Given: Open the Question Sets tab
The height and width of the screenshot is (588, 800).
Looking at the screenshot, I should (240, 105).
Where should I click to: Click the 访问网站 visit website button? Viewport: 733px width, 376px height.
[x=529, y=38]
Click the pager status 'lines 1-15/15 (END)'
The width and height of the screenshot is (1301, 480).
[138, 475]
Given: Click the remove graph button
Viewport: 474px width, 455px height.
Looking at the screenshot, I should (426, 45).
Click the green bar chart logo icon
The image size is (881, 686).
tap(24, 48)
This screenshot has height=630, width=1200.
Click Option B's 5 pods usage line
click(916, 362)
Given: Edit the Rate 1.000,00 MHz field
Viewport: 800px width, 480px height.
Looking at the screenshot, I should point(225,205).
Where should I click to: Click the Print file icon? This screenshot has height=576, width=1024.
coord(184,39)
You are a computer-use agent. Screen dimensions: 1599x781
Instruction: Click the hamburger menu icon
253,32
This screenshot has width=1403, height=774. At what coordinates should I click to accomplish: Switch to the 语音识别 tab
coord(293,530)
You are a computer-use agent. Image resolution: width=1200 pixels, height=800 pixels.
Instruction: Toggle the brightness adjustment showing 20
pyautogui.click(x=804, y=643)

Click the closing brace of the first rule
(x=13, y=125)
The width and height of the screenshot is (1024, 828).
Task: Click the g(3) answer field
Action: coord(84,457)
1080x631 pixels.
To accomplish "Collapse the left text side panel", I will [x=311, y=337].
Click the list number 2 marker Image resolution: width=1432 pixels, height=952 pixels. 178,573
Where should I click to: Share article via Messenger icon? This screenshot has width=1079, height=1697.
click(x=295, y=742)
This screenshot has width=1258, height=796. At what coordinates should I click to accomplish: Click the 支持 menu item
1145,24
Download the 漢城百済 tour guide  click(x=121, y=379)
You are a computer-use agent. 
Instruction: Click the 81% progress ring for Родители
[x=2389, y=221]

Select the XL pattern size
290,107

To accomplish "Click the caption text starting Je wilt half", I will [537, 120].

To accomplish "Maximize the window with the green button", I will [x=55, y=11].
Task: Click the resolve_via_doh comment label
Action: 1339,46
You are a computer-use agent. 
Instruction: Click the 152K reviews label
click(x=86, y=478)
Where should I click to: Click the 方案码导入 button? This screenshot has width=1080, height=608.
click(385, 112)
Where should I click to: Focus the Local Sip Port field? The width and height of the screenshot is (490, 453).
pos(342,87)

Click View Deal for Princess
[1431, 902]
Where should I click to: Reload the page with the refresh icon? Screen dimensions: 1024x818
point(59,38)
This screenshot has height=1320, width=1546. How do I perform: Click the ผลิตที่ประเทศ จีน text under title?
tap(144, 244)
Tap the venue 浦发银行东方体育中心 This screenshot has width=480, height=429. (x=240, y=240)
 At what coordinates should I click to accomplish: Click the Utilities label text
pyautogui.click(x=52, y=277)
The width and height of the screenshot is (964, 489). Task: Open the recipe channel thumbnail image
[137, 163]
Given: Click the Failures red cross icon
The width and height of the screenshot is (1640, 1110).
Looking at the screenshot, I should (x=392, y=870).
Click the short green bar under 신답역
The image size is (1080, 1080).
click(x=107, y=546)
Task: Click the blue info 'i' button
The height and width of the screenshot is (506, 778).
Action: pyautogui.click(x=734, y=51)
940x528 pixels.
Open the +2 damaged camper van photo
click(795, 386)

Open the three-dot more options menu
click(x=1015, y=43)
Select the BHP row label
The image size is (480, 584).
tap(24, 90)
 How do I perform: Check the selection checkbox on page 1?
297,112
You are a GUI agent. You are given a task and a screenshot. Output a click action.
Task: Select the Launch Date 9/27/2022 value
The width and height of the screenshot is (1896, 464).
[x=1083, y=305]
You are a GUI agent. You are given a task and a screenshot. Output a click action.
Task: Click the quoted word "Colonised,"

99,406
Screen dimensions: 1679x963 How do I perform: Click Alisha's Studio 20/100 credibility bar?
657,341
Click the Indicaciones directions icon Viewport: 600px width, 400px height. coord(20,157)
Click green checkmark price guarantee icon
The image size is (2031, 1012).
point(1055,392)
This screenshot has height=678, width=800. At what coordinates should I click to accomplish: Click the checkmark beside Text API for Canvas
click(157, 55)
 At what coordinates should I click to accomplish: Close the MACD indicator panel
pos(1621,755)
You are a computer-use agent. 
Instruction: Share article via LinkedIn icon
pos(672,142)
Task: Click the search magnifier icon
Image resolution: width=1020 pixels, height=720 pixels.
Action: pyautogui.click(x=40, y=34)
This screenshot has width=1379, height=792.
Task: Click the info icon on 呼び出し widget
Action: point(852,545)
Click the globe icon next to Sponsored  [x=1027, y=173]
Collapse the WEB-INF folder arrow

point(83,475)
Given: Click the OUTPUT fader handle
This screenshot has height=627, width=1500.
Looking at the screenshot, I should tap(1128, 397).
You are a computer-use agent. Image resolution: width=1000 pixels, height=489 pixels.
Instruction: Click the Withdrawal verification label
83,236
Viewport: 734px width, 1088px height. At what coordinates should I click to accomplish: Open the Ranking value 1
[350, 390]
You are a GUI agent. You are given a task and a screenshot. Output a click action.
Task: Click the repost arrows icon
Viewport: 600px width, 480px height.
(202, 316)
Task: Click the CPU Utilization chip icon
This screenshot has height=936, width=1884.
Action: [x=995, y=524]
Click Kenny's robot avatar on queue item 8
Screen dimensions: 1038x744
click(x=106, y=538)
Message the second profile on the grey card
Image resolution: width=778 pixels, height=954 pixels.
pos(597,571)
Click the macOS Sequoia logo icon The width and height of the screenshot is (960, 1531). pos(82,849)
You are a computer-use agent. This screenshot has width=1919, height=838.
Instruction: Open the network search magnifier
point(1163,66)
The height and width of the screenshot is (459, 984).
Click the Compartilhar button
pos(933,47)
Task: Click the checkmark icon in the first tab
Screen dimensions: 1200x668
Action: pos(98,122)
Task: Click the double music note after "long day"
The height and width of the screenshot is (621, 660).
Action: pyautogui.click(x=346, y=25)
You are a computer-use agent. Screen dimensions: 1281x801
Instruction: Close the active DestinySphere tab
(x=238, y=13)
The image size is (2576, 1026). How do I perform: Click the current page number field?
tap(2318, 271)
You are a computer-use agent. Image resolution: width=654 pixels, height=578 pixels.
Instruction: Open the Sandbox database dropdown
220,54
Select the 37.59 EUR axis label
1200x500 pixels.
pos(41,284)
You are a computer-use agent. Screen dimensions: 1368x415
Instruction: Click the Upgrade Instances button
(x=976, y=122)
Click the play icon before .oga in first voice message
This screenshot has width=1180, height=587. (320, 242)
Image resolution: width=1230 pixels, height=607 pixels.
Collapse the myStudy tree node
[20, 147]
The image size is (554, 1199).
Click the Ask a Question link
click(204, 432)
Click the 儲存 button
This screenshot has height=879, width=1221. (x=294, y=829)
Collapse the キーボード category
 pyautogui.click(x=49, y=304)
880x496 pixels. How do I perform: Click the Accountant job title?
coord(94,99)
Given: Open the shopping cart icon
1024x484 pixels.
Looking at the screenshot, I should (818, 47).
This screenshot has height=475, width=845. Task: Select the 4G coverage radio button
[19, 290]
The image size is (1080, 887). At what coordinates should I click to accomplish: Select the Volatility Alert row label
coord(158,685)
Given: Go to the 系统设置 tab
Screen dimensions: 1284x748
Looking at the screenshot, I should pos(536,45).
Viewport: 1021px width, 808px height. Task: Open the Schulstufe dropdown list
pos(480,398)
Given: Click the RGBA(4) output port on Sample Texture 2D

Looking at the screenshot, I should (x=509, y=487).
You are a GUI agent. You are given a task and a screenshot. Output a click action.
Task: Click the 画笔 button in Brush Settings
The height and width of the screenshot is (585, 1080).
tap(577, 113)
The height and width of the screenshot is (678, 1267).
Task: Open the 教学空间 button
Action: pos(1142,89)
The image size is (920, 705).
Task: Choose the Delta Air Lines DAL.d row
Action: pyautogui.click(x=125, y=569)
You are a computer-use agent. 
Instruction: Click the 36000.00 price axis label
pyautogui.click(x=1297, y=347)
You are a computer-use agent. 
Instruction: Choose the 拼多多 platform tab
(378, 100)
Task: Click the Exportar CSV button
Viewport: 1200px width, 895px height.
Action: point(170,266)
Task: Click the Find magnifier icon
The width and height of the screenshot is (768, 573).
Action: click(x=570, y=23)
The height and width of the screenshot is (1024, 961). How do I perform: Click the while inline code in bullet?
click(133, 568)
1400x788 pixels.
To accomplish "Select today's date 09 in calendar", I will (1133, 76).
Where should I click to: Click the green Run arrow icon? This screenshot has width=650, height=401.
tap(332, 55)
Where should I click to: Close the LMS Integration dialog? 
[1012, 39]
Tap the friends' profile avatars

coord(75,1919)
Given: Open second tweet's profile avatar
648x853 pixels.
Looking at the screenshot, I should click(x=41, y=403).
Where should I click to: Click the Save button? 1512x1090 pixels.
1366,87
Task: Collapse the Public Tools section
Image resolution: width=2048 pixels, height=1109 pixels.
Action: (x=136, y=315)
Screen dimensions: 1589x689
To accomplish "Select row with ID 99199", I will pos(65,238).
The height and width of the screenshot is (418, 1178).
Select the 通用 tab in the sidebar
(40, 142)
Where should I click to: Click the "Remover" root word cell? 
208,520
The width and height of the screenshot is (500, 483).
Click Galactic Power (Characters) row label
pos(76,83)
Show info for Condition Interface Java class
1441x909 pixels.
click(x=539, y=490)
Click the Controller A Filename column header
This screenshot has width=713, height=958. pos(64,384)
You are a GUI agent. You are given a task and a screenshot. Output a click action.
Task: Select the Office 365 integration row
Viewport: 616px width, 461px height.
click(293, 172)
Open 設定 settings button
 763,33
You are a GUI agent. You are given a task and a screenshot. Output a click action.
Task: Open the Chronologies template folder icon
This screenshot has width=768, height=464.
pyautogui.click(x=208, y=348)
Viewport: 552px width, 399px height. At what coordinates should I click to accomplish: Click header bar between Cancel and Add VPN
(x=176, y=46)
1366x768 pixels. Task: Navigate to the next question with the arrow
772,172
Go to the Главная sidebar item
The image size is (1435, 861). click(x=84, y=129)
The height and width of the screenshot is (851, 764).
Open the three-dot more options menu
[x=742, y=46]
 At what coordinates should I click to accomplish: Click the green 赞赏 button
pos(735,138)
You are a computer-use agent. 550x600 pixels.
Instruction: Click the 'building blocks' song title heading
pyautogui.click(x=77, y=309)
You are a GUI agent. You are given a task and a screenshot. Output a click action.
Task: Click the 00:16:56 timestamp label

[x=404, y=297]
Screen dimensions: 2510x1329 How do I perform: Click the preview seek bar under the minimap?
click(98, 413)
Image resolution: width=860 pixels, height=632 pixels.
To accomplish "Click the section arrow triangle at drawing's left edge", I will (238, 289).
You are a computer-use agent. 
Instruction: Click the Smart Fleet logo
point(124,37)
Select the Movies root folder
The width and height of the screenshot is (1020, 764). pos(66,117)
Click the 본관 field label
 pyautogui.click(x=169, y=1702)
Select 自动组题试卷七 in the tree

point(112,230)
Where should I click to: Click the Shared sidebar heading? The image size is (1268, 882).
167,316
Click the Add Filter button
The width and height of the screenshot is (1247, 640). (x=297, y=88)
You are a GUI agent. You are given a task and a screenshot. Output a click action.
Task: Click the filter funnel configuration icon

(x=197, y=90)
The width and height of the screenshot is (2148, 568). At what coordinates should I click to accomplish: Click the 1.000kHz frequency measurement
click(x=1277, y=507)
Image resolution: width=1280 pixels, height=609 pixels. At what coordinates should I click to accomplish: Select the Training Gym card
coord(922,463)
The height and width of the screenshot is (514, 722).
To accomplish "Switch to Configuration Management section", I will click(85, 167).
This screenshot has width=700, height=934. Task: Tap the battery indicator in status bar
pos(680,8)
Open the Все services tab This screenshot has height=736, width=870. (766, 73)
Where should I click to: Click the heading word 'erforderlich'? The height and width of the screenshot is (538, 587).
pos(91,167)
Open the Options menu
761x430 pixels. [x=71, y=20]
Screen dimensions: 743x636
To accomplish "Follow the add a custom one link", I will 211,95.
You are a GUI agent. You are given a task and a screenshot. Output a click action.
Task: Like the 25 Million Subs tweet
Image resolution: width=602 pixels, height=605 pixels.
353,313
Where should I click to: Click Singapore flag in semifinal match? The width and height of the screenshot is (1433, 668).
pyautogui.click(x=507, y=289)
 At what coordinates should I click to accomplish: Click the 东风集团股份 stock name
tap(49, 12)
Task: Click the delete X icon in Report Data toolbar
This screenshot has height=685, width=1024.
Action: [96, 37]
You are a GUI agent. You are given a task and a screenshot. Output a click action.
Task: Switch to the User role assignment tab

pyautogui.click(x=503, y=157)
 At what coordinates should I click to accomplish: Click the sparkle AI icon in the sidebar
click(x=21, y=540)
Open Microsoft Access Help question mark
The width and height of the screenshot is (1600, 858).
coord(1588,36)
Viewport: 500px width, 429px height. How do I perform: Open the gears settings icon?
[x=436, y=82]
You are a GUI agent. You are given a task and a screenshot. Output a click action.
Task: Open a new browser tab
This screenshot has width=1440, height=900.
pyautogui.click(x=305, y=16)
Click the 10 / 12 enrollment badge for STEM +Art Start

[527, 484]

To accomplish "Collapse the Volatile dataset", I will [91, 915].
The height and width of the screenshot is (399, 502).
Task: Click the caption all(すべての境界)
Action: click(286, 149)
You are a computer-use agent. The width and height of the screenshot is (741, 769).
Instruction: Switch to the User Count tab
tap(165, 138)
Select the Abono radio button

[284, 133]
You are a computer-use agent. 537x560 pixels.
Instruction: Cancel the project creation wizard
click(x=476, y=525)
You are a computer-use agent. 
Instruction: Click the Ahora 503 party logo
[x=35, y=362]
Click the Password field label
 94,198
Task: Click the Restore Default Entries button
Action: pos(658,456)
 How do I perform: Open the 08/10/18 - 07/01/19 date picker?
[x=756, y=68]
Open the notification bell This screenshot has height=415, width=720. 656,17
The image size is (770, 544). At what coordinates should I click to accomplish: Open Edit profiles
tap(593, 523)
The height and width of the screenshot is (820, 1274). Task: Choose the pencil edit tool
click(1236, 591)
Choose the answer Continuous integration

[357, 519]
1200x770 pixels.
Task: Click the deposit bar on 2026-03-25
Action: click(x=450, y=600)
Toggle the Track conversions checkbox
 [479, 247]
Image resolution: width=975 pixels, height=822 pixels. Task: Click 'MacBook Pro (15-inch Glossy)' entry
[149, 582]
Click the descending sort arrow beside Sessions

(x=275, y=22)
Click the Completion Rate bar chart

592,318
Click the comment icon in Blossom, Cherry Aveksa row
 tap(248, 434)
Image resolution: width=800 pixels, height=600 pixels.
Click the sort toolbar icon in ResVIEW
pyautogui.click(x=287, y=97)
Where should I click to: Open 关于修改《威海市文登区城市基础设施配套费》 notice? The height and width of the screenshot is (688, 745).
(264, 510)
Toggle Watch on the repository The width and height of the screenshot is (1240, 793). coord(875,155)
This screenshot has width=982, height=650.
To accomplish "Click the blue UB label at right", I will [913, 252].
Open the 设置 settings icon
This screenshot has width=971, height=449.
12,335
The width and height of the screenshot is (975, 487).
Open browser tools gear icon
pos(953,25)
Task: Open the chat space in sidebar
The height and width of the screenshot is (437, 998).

> EXERCISE AIM
Precisely the lines between those holding "Viewport: 734px width, 1088px" and "Click Kenny's robot avatar on queue item 8", inclusive, are to be reproduced from the listing above, with nothing added.

> RESULT OF THIS EXERCISE
Viewport: 734px width, 1088px height. At what coordinates should I click to accomplish: Open the Ranking value 1
[350, 390]
You are a GUI agent. You are given a task and a screenshot. Output a click action.
Task: Click the repost arrows icon
Viewport: 600px width, 480px height.
(202, 316)
Task: Click the CPU Utilization chip icon
This screenshot has height=936, width=1884.
Action: [x=995, y=524]
Click Kenny's robot avatar on queue item 8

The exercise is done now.